Sommario
Un recente articolo su README di Synack e segnalato dal ricercatore Odisseus su X ha messo in luce una vulnerabilità significativa nelle estensioni di Google Chrome, identificata come CVE-2024-0333 e questa falla, scoperta dal ricercatore di sicurezza Malcolm Stagg, avrebbe potuto essere sfruttata per installare estensioni dannose sfruttando una tecnica di embedding ZIP.
Dettagli della vulnerabilità
La vulnerabilità sfruttava il formato file CRX utilizzato dalle estensioni di Chrome, che è essenzialmente un file ZIP con un’intestazione aggiuntiva contenente firme digitali e metadati per garantire l’integrità del file. Stagg ha scoperto che era possibile manipolare l’intestazione dei file CRX inserendo dati extra che il parser di Chrome avrebbe ignorato, permettendo l’iniezione di contenuti dannosi senza invalidare le firme digitali.
Meccanismo dell’attacco
L’attacco specifico comportava l’aggiunta di un token EOCD (End of Central Directory) modificato all’intestazione del file CRX. I parser ZIP cercano questo token dall’estremità del file verso l’inizio per localizzare il centro della directory del file ZIP. Se il token EOCD è presente in una posizione inaspettata a causa della manipolazione dell’intestazione, il parser potrebbe ignorare il contenuto validato e utilizzare invece il contenuto dannoso inserito.

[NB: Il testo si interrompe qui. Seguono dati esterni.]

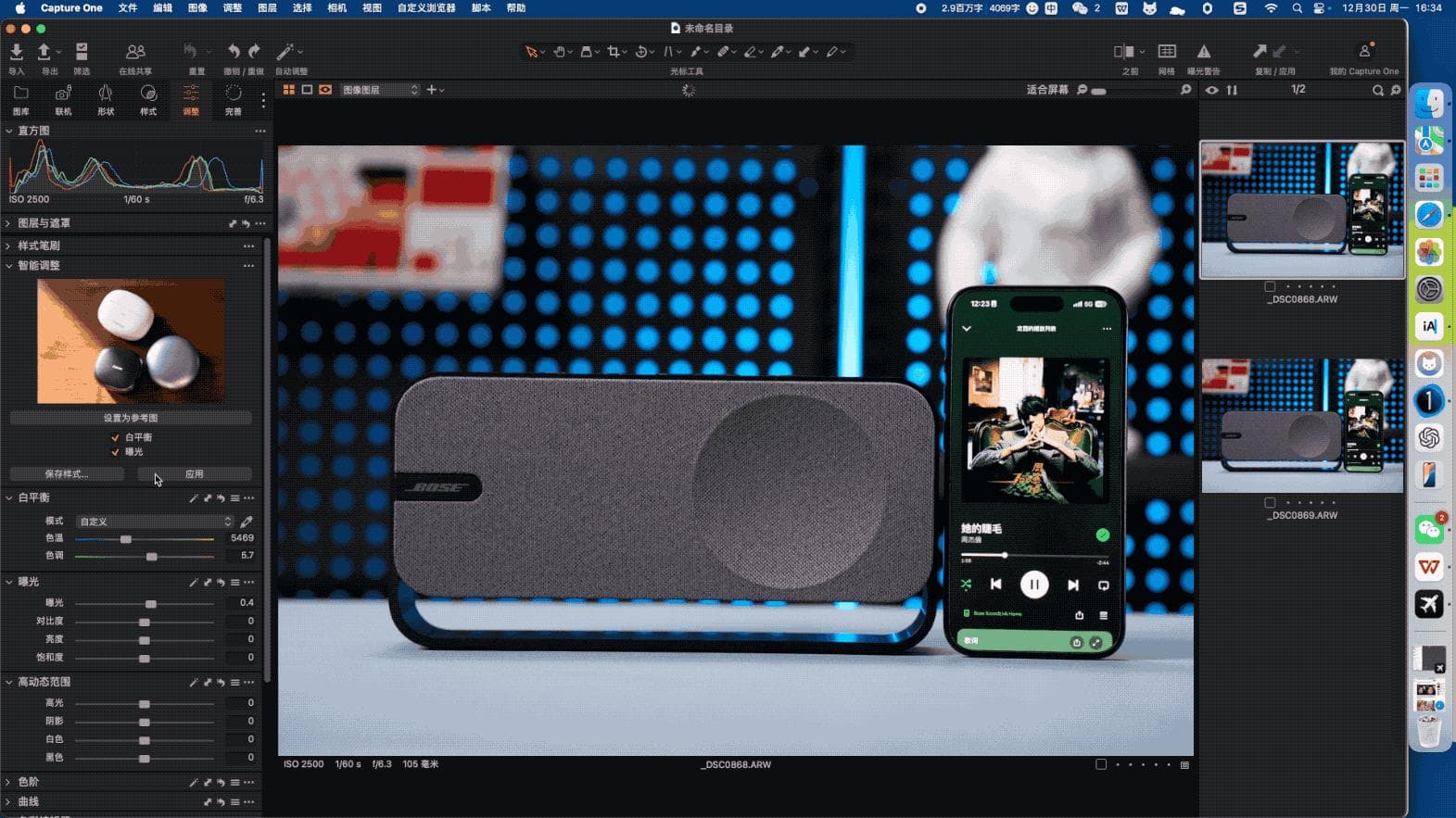This screenshot has height=818, width=1456.
Task: Open the 在线共享 online sharing icon
Action: pos(135,53)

Potenziali impatti e utilizzi dell’attacco
Sebbene la manipolazione dell’intestazione del file CRX sembrasse una potenziale via per l’escalation di privilegi locali, il vero rischio emerso da questa vulnerabilità era la possibilità di alterare le estensioni durante il loro aggiornamento. Questo avrebbe potuto permettere ai criminali di modificare il comportamento delle estensioni installate senza che l’utente se ne accorgesse, potenzialmente portando al furto di dati sensibili o all’inserimento di malware.
Risposta di Google e risoluzione
Google ha risposto prontamente alla segnalazione di Stagg, correggendo la vulnerabilità nel codice sorgente di Chromium entro 24 ore dalla ricezione del rapporto. La correzione è stata poi distribuita pubblicamente in un aggiornamento del browser Chrome, stabilizzando ulteriormente il sistema contro possibili sfruttamenti di questa natura.
Questa vulnerabilità mette in evidenza l’importanza di un’attenta revisione dei sistemi di sicurezza integrati nei browser e la necessità di una vigilanza costante contro le tecniche di attacco in evoluzione. Grazie alla pronta risposta di Google, un potenziale vettore di attacco è stato chiuso, ma l’episodio serve come promemoria del costante gioco del gatto e del topo tra sviluppatori di software e attaccanti nel campo della sicurezza informatica.